The federal estate tax is a tax on your right to transfer property at your death. An “estate”, for purposes of this tax, consists of everything that you own or otherwise have a right to transfer. The value of your assets is the current “fair market value” of those items, not necessarily what they were worth when you acquired them or the purchase price you paid for them. All these items, totaled together, comprise your “gross estate.”
A taxable estate, which (as the name implies) is the amount upon which the estate tax is based, consists of the gross estate less certain deductions.
Additionally, the value of some business interests or farms may be reduced in some cases. Federal tax law also allows what’s called an “applicable exclusion amount.” This is the amount in which a deceased person may first pass to their non-spousal heirs without imposition of federal estate tax.
In 2018, the exclusion amount is $11,180,000. It is annually increased to reflect inflation. The law also makes the exclusion amount “portable”, so the second spouse to die can use their own exclusion amount as well as any unused exclusion amount from their spouse. For estate valued above the exclusion amount, the tax rate in 2018 is 40%. This means that for every dollar your estate passes about $5,590,000, it will owe $0.40 in federal estate taxes.

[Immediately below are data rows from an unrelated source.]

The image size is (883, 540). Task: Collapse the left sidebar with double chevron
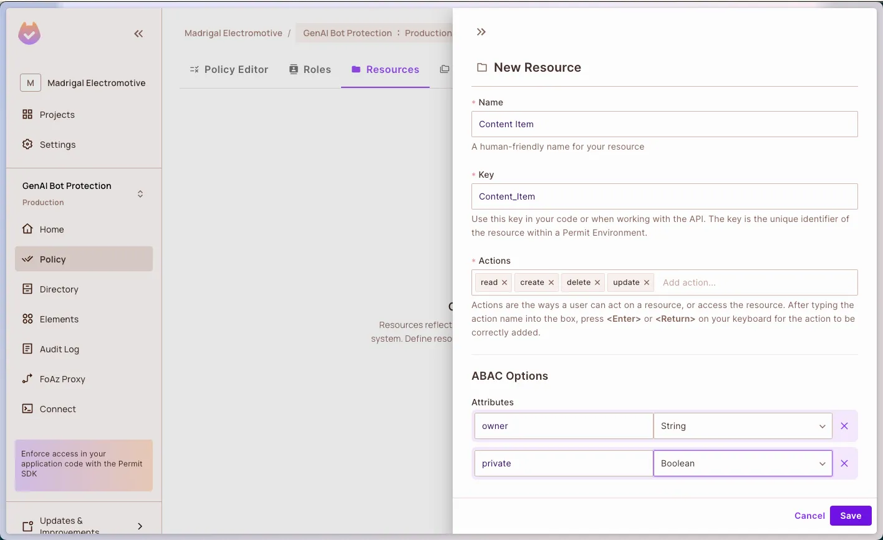(138, 34)
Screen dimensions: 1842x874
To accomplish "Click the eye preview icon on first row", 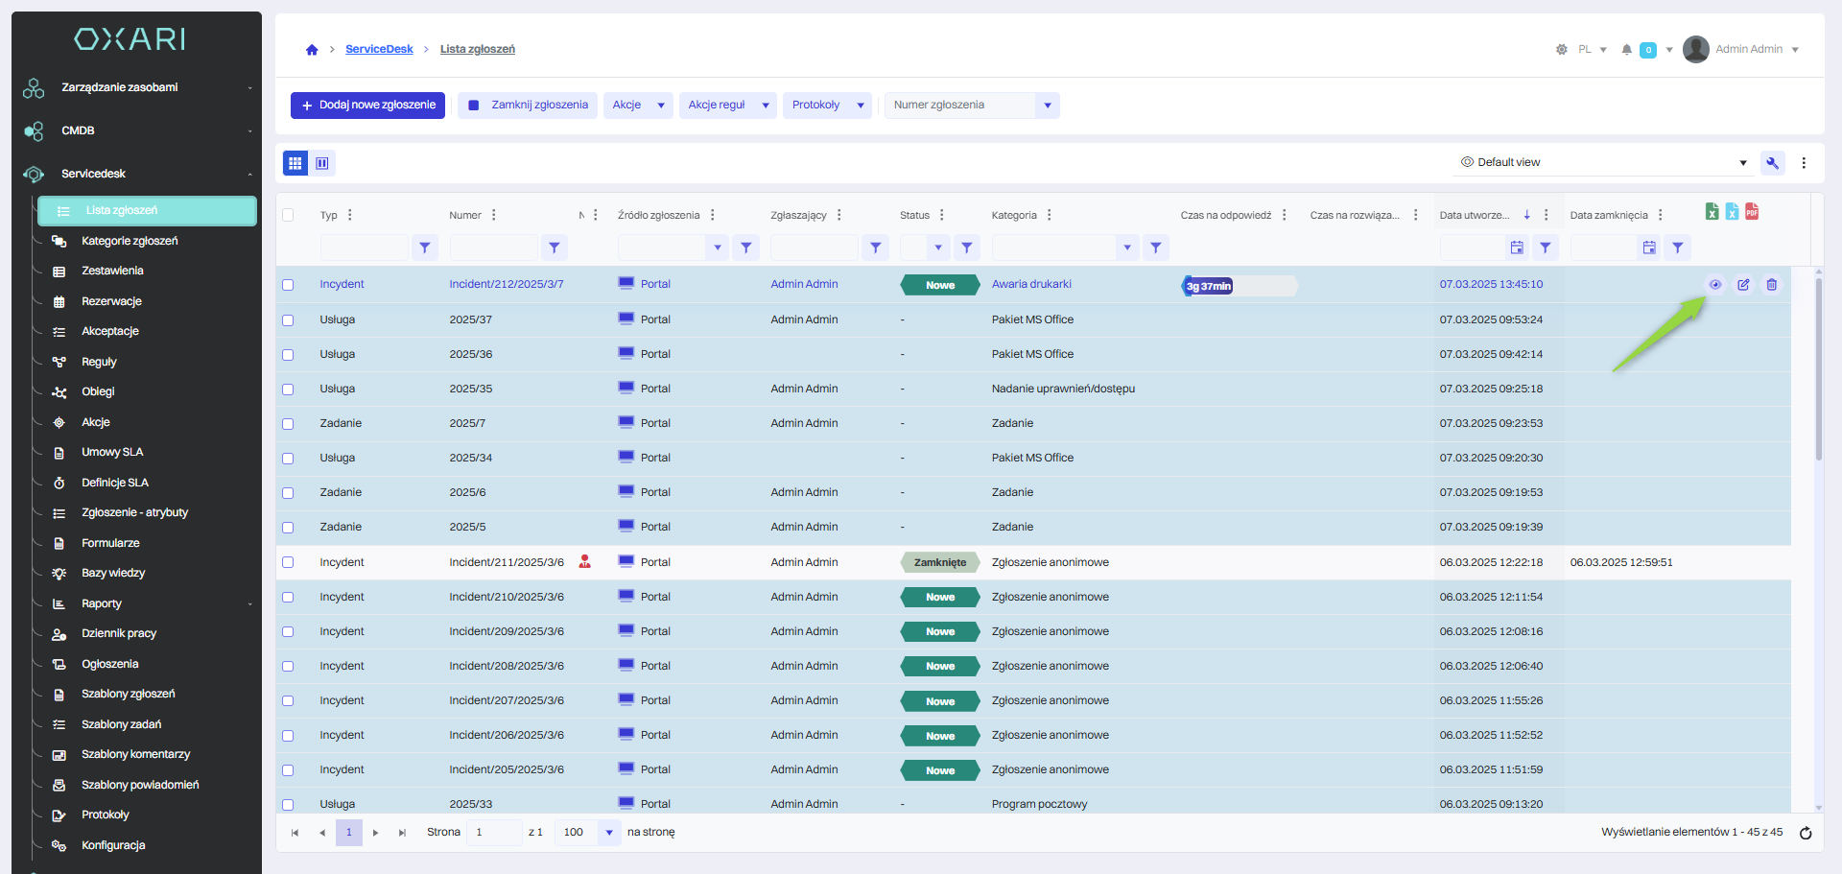I will [x=1714, y=284].
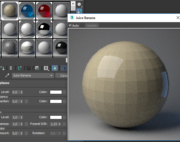
Task: Toggle the Backlight icon beside sample slots
Action: (79, 11)
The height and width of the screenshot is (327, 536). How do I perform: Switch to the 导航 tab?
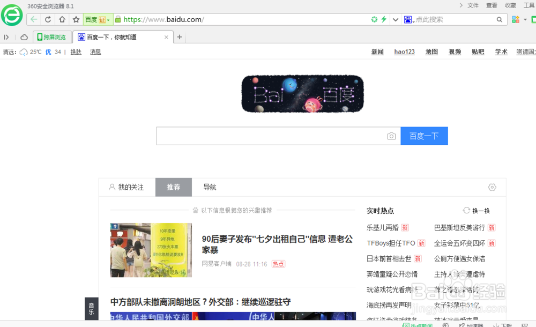tap(209, 187)
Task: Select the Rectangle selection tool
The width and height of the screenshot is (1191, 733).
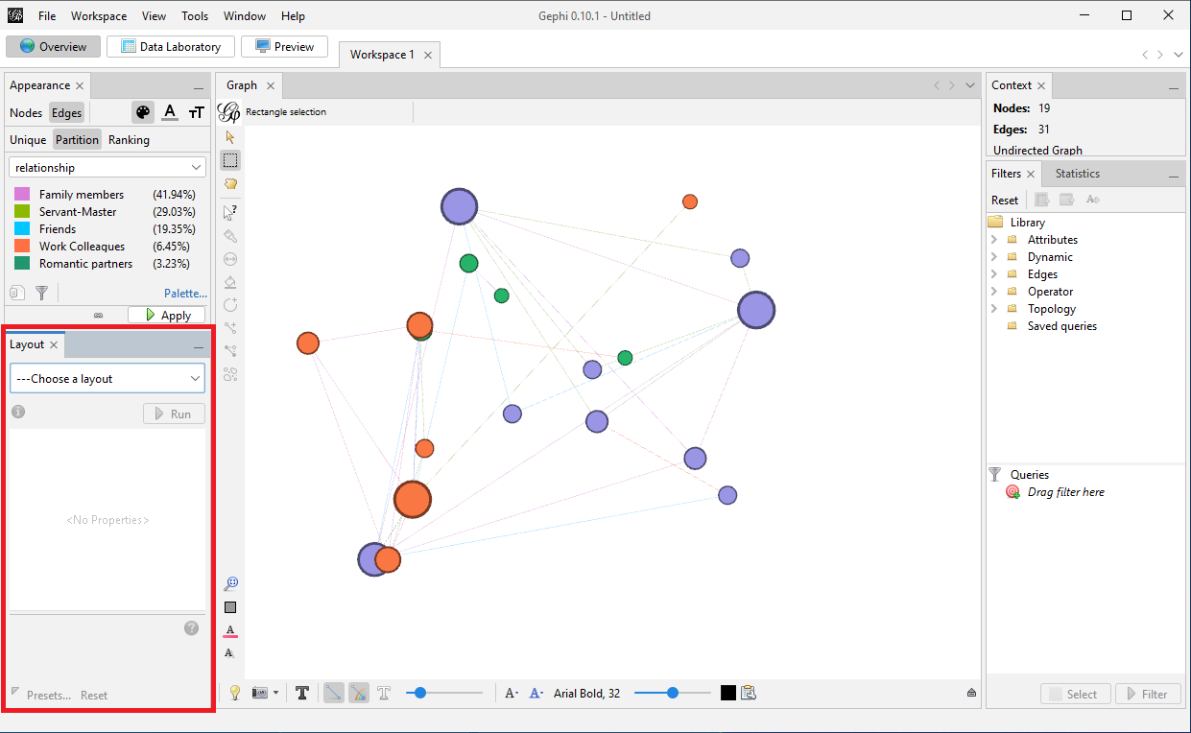Action: [230, 159]
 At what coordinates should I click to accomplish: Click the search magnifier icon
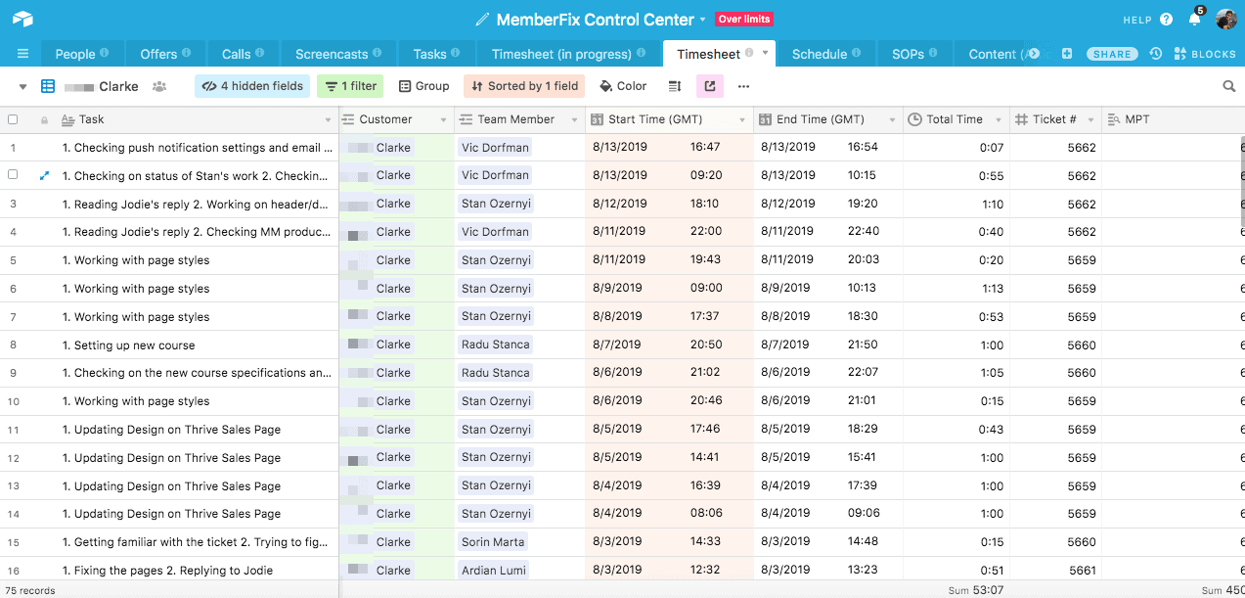point(1229,86)
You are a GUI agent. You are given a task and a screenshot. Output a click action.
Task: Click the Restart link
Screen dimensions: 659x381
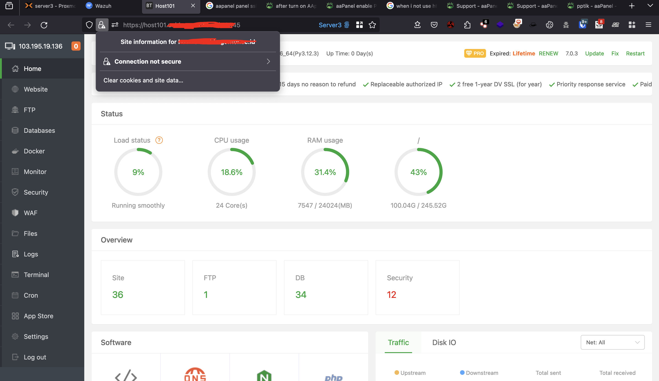(x=635, y=53)
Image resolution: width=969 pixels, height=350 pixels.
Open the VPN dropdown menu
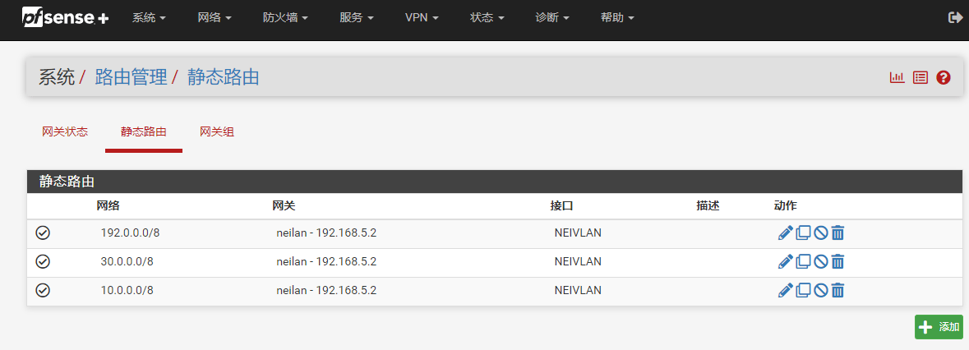pyautogui.click(x=422, y=17)
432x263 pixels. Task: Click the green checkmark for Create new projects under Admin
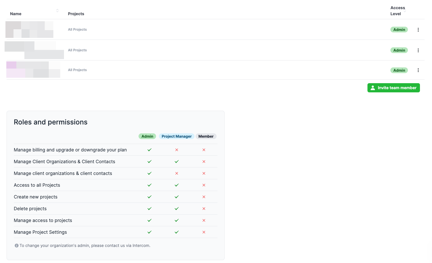149,197
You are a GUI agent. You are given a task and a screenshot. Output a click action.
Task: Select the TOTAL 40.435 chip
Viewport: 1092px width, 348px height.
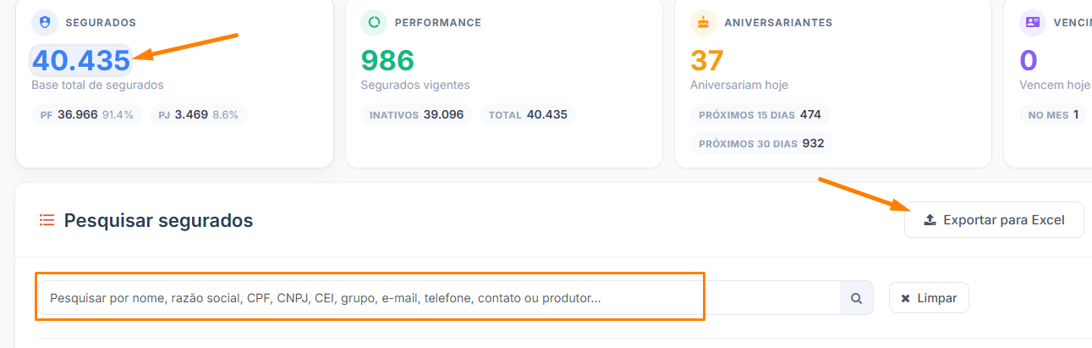coord(528,114)
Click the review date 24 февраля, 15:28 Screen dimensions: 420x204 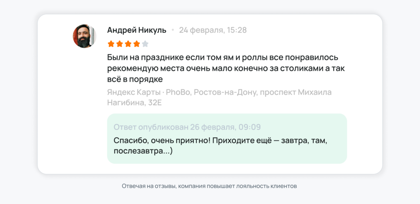coord(213,30)
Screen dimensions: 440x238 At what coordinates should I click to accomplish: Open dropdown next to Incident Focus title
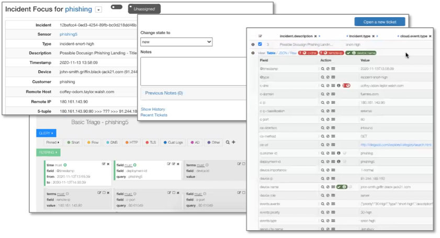click(x=98, y=9)
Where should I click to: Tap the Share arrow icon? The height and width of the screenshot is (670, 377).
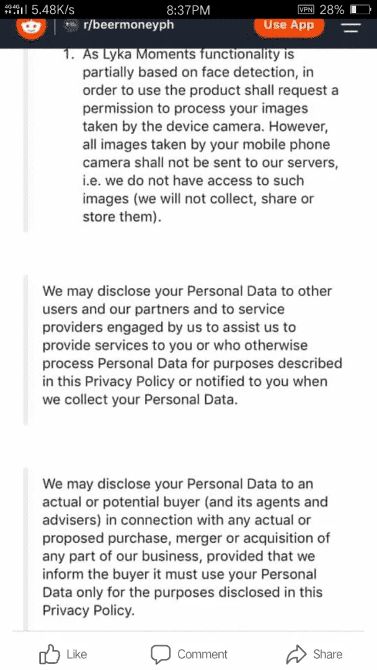296,654
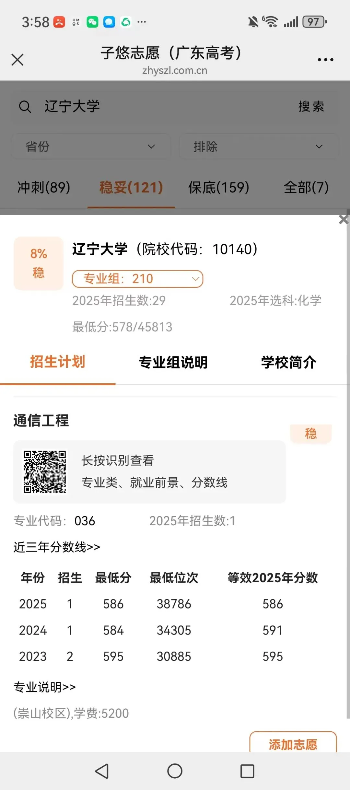Tap the search magnifier icon

tap(25, 107)
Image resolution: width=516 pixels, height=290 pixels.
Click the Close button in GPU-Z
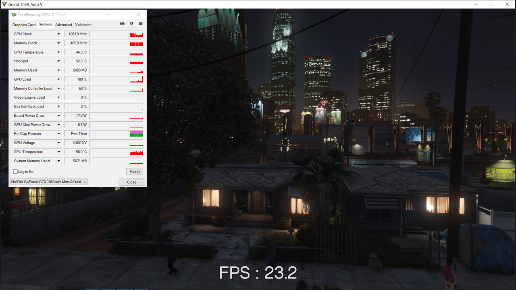point(132,182)
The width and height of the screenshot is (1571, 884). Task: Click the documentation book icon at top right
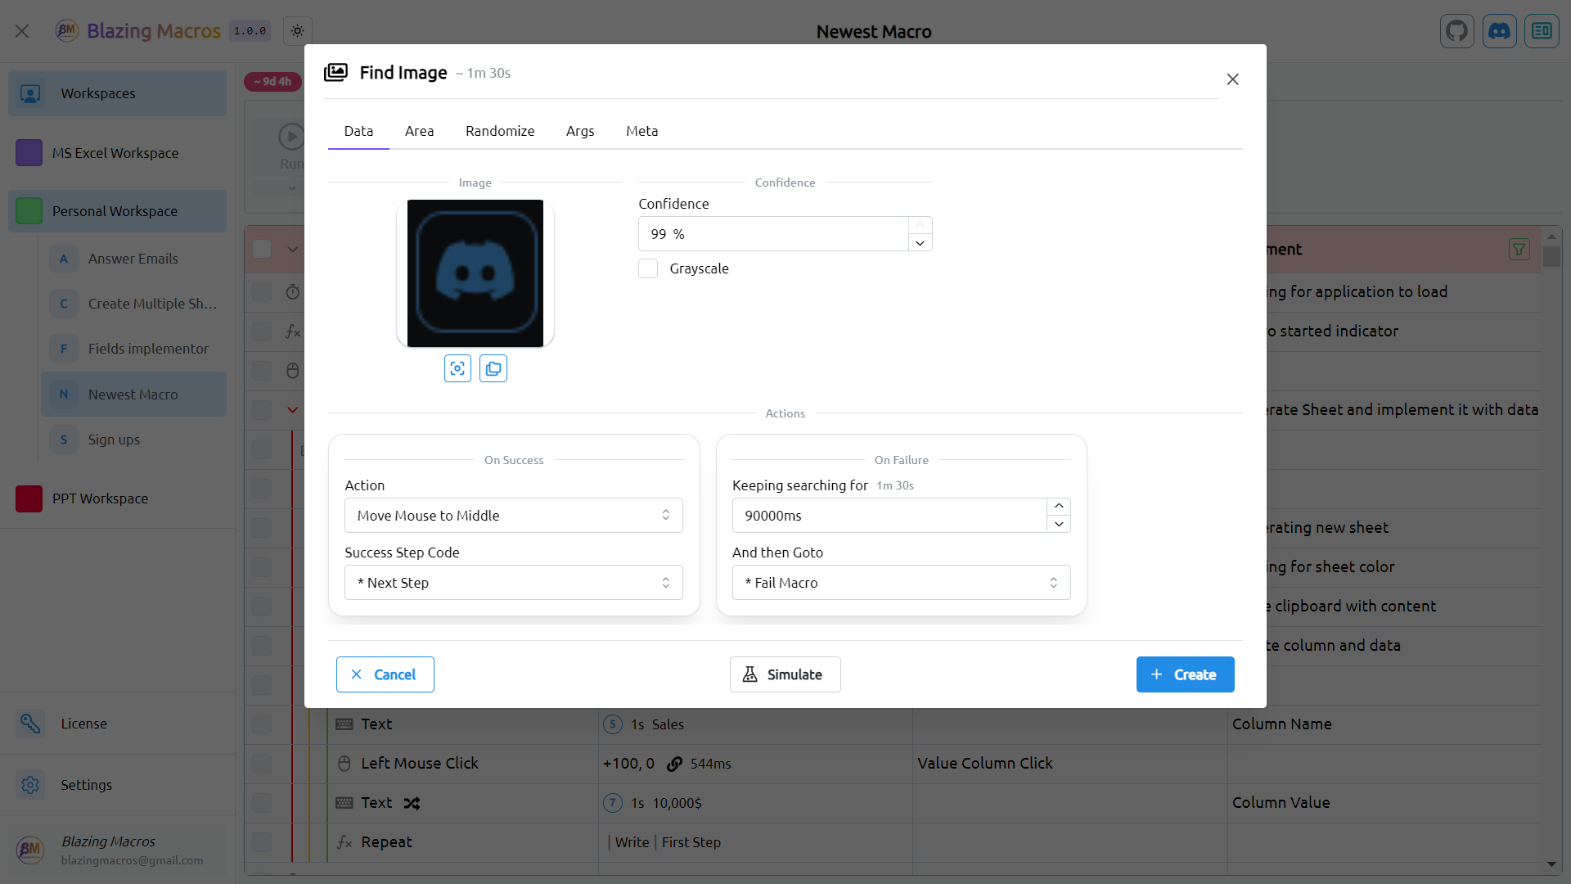click(1542, 31)
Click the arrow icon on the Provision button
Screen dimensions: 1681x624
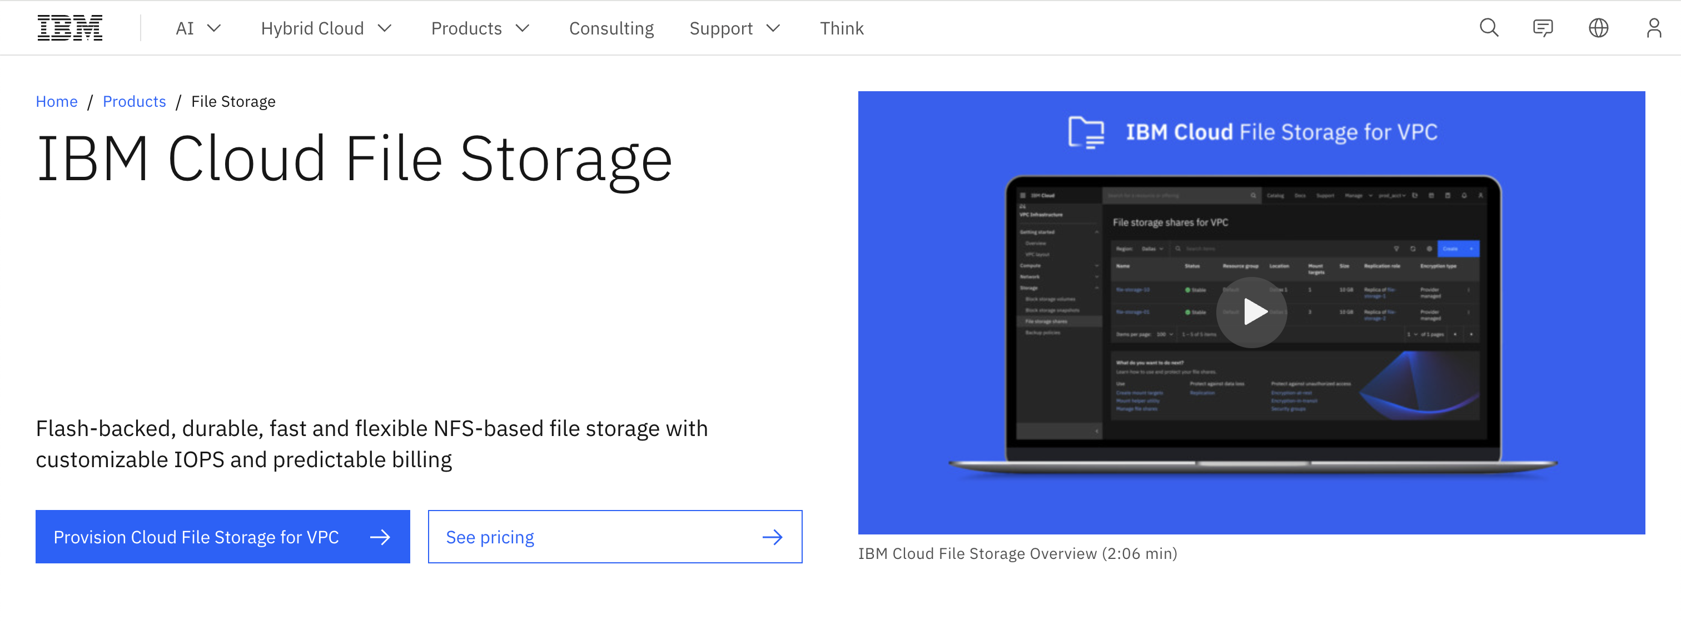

Bear in mind, that the gross estate includes residual funds left in a decedents retirement account such as an IRA, 401K, etc. and, is in addition to, standard ordinary income taxes which may be due and payable by the beneficiary.
However, careful estate planning can provide some relief with regard to estate taxes, in particular circumstances. The law recognizes certain techniques that provide married couples with planning mechanisms to help them retain the credit of the spouse who dies first.